Demokratieaktivist
Nach spektakulärer Flucht: Kritiker aus China erreichte Kanada
Nachdem der chinesische Regierungskritiker Dong Guangping zunächst aus China nach Südkorea geflohen war, erreichte er nun die Stadt Toronto in seinem Wunschland Kanada. Der Menschenrechtler hatte seit 2015 versucht, China zu verlassen. Ende Mai hatte er nach einer 30-stündigen Überfahrt in einem motorisierten Schlauchboot Südkorea erreicht. Wie es für ihn von dort weiterging, war allerdings lange ungewiss. Ein Antrag auf Untersuchungshaft für Dong wegen illegaler Einreise wurde zwar abgewiesen, dennoch wurde er nach eigenen Angaben zunächst in ein Zentrum für Geflüchtete nahe der Hauptstadt Seoul gebracht.

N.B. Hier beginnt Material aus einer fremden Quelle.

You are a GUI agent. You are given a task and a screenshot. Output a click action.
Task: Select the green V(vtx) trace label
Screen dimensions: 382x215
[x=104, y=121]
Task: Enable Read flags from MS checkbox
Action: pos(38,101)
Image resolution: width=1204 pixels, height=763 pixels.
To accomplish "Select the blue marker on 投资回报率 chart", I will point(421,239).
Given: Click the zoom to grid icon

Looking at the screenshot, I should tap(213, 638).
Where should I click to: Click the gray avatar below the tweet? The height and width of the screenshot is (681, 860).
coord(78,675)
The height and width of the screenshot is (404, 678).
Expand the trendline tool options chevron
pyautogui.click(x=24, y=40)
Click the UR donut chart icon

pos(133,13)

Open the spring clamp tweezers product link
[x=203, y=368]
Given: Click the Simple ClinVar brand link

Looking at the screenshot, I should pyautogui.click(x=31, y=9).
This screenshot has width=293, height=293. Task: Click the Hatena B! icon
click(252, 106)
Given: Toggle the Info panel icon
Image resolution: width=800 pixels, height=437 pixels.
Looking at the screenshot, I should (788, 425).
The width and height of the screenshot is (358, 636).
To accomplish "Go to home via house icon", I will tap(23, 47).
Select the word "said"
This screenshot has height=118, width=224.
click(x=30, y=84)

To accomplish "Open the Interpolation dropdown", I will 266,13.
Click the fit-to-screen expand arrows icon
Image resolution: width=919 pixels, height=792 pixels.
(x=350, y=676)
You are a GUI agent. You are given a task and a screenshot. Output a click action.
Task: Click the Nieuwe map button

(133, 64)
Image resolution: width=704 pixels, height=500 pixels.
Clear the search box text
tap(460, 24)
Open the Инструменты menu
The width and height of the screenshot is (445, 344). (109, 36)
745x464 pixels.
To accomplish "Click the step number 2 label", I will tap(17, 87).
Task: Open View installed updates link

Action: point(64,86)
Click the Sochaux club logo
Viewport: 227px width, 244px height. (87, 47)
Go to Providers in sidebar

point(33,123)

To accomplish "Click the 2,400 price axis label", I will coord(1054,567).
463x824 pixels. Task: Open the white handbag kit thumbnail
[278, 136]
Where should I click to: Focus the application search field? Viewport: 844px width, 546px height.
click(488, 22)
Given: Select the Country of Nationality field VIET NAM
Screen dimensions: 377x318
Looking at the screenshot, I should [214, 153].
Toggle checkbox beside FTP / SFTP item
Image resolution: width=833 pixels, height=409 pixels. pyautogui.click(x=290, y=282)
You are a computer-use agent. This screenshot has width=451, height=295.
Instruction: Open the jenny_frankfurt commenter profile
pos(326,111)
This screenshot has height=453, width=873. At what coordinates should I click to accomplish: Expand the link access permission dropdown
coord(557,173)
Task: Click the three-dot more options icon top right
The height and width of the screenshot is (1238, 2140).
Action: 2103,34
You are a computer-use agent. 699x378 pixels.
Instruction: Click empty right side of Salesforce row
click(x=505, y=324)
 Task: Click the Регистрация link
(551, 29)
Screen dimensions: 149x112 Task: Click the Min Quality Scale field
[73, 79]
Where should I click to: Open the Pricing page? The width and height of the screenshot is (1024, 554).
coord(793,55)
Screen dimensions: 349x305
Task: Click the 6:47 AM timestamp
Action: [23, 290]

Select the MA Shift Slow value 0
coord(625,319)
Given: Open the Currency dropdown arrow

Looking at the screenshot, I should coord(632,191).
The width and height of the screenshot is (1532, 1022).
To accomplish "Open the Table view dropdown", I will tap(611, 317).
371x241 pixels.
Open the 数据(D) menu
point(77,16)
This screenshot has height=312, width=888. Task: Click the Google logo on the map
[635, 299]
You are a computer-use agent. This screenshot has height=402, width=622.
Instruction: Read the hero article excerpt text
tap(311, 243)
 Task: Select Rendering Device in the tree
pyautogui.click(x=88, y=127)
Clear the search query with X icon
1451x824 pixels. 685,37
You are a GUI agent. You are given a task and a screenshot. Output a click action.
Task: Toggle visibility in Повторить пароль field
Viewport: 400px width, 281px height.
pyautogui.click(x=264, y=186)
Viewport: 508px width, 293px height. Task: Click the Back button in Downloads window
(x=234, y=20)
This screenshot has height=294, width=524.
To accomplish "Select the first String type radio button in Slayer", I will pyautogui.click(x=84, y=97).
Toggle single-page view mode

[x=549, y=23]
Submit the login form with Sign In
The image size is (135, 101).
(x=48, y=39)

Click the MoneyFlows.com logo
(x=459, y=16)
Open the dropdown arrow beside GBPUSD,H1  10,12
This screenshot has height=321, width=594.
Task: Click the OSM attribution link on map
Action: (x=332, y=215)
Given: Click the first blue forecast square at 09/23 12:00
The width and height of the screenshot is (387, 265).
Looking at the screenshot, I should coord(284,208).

Dong diente bis 1999 als Polizist in China. Er wurde aus dem Dienst entlassen, weil er zum 10. Jahrestag der blutigen Niederschlagung der Demokratieproteste am Tian’anmen-Platz eine öffentliche Petition unterschrieben hatte. In den folgenden Jahren wurde er immer wieder von chinesischen Behörden wegen seines Aktivismus verhaftet.